XX век продемонстрировал и крайнюю поляризацию как западного, товарно–рыночного, так и восточного, государственно–планового принципов организации экономической жизни (США с Великобританией в первой трети столетия, с одной стороны, и СССР с КНР в периоды после коллективизаций — другой). Однако, доведенные до своего логического предела, обе эти системы оказались в тяжелейшем кризисе55
.Недостаточность государственного участия в экономических процессах капиталистического общества со всей очевидностью продемонстрировал кризис 1929 г. и последующие годы «великой депрессии». Его преодоление было связано с решительным дополнением рыночных регуляторов государственными, с элементами планирования. Приатлантический Запад, прежде всего США, но также Великобритания и Франция, ориентировались в этом деле на концепцию Дж. Кейнса, ставшую идейной основой «нового курса» Ф. Рузвельта. Та же направленность на установление государственного контроля над частным капиталом при взаимодополнении принципов рыночной и плановой регуляции определяла, в сущности, и экономический курс национал–социалистов в Германии. Концептуально этот подход опирался на разработки немецкой экономической школы XIX в. с ее идеей социальной солидарности в пределах государственного целого. Однако политика национал–социалистов основывалась на расистско–националистической, преступной квазимифологической идеологии и привела соответствующие режимы к неизбежному краху.

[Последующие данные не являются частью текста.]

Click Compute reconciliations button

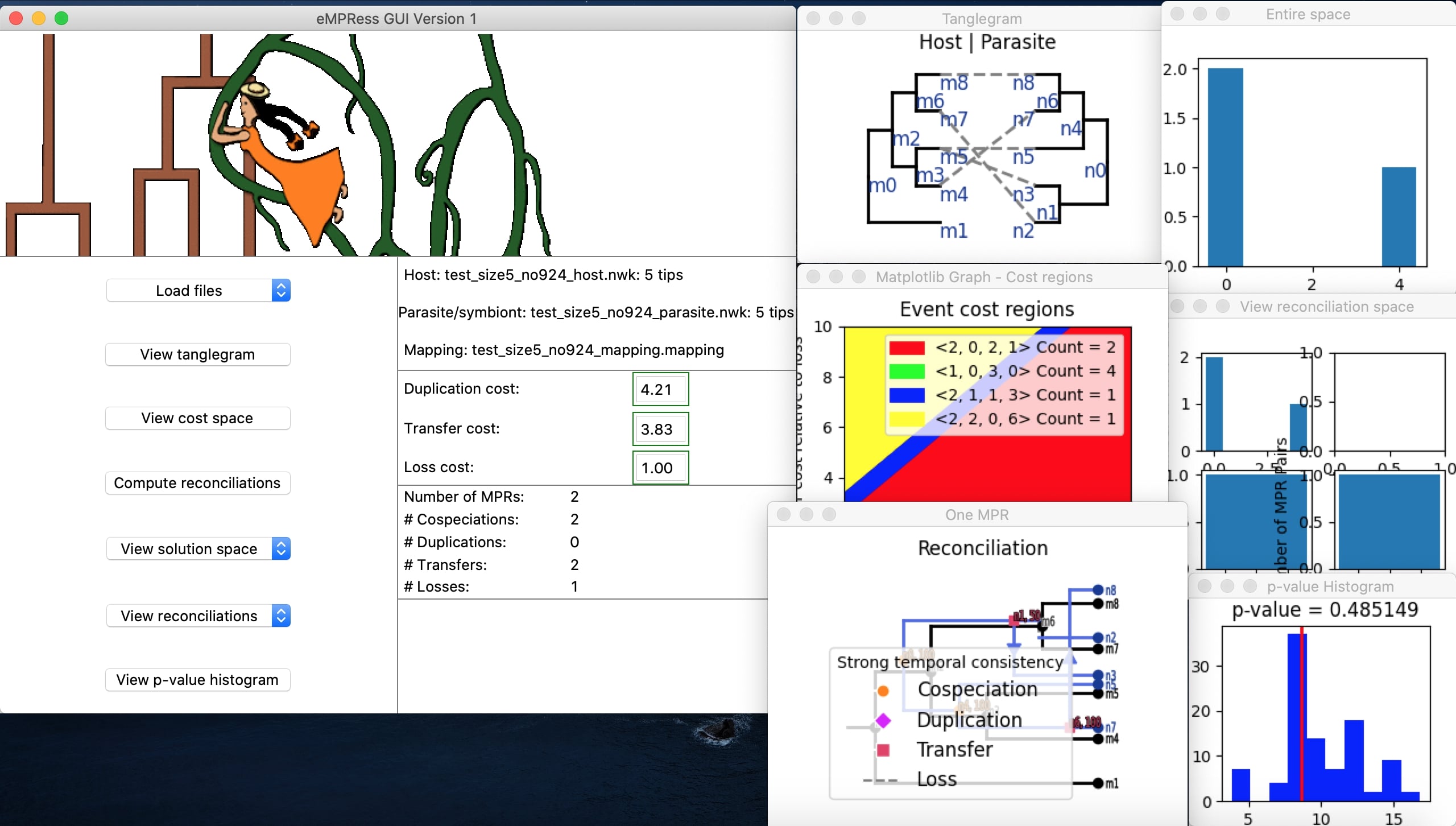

В результате разгрома нацизма и утверждения в Западном мире гегемонии США основанный на кейнсианстве атлантический вариант реорганизации глубинных основ буржуазного общества полностью возобладал и обеспечил стремительный экономический взлет послевоенной Западной Европы. Тяжелейший кризис Западной цивилизации, потрясший ее основы между 1914 и 1945 годами, был в социально–экономическом отношении преодолен в кратчайшие сроки. Из полосы жестоких испытаний Западный мир вышел обновленным. Его основы не были поколеблены и распадом колониальной системы. Наоборот, устаревший колониализм британско–французского образца был заменен выработанной в США политикой неоколониализма. Куда большую опасность для Запада представлял СССР, стремившийся (по идеолого–политическим мотивам) к мировому господству в не меньшей мере, чем сам Запад (где эта страсть питалась, прежде всего, экономическими интересами крупного капитала).
«Холодная война» с ее беспрецедентной гонкой вооружений и пропагандой принципиально различных «образов жизни» истощила СССР, ослабленный резкой конфронтацией с коммунистическим Китаем в 60–70‑е годы. Однако коренной причиной краха СССР и провала попытки построения коммунизма советского образца были внутренние пороки его общественной системы.
Советский опыт показал, что новую цивилизацию невозможно построить на атеистическом идейном фундаменте. Советское общество не имело внутренней духовной основы. К тому же коммунистический строй не сумел создать эффективной системы трудовых мотиваций. Когда репрессивная машина начала сбавлять обороты, стало очевидным, что во имя эфемерных лозунгов за мизерные зарплаты добросовестно работать мало кто станет. Поэтому можно только удивляться, как самоотверженно трудились люди, заведомо знавшие, что их усилия не принесут ни финансового, ни морального удовлетворения. Объяснить это можно только инерцией заложенного в генокоде человека отношения к труду как к необходимому условию выживания. Однако силу этой инерции не стоит переоценивать — человеку свойственен поиск возможностей максимальной самореализации, поэтому труд, обеспечивающий только биологическую жизнедеятельность, не может удовлетворять всегда.